We expect stable selling, general and administrative expenses in 2007 compared with 2006.
Given these factors, we expect solid improvement in EBITDA for the year, and we also anticipate lower depreciation expense in 2007 since our legacy networks were largely depreciated by the end of 2006.
And we anticipate capital expenditures in 2007 to be slightly higher than they were in 2006.
We clearly expect the pending acquisition of southern Minnesota properties to contribute positively to our financial performance.
We are currently working to secure ETC certification for service areas included in this acquisition.
We don't anticipate the acquisition to have a significant impact on roaming revenues in 2007, however.
And finally, we will continue to explore our options on how to keep improving our balance sheet and transfer a greater proportion of our total enterprise value from debt to equity.
With that, thank you, and I will now turn the teleconference back to the moderator, who will poll you for any questions.
Operator
Thank you, sir.
Ladies and gentlemen, we will now begin the question and answer session.
[OPERATOR INSTRUCTIONS]
Our first question is from Richard Chu with Bear, Stearns.
Please go ahead.
- Analyst
Hi.
Just wondering if we can get any update on the T-Mobile contract renegotiation.
And then on top of that, in terms of that contract and the ones with other national carriers, is any provision in there for 3G, whether it's EBDO or HSDPA, or will that have to be kind of another negotiation for each one?
- COO
Plenty of questions there.
With respect to the T-Mobile contract, that contract expires at the end of 2007.
Discussions are ongoing with them, but we don't have any conclusions to report at this time.
But I would say that our relationship has been good there, and we expect that contract to be completed in the normal course.
As far as looking ahead to 3G requirements, we currently have no absolute requirements from any of our major roaming partners-- well, any roaming partner, with respect to what we must deploy or a particular timetable for deployment.
But as we've said before, and I suspect we will continue to say throughout this year, our study of those technologies and where it may be best for us to deploy and our discussions with our roaming partners are going to continue on that front.

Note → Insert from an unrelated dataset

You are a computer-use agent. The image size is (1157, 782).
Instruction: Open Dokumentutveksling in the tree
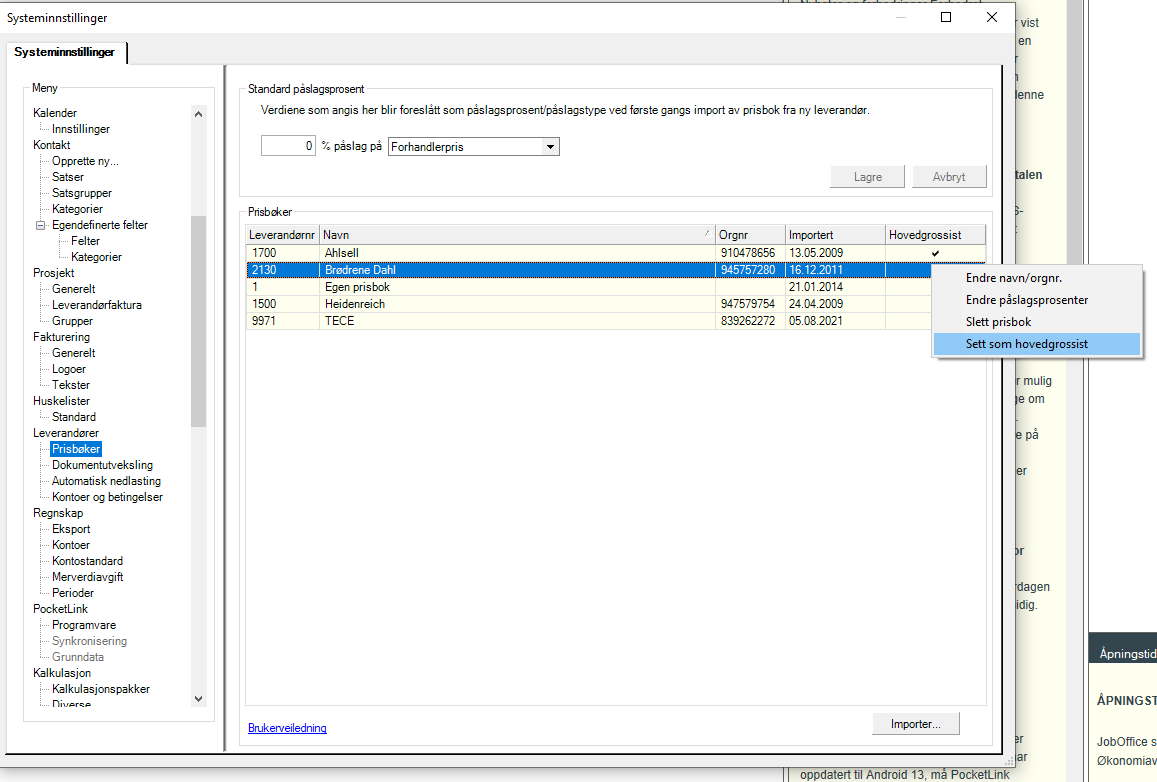102,465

They are not currently required by any of our current contracts.
- Analyst
Great, thank you.
Operator
Our next question comes from David Sharret with Lehman Brothers.
Please go ahead.
- Analyst
Good morning.
If I could just follow up, Wes, on just some of your points on guidance for '07 first.
Just in terms of roaming first, your roaming minute of use growth year-over-year was 17% in the fourth quarter.
It seems like that's come down as it's been more of an apples to apples comparison now by the fourth quarter.
I just wanted to see if that's a good run rate to look for in 2007.
And then as far as the churn target, you talked about that coming down meaningfully again and from the 2.2% or 97.8 on retention.
Just, if you can give us some, any more details on where you think a stretch goal is for that for churn in 2007.
And then maybe, just, if I could just follow up on the capital structure side.
With a lot of your debt being callable within the next year, I was just wondering if you could talk about what your thoughts are there and if that's something that you're evaluating in terms of MPVs on when that would be attractive and any reason we shouldn't expect that you would be looking to refinance some or all of your high old notes over the next year given those call dates?
Thanks.
- COO
Why don't I start on the churn question, David.
As we said earlier, the year-over-year improvement, quarter-over-quarter was from 2.7 to 2.2%, which is a very significant improvement.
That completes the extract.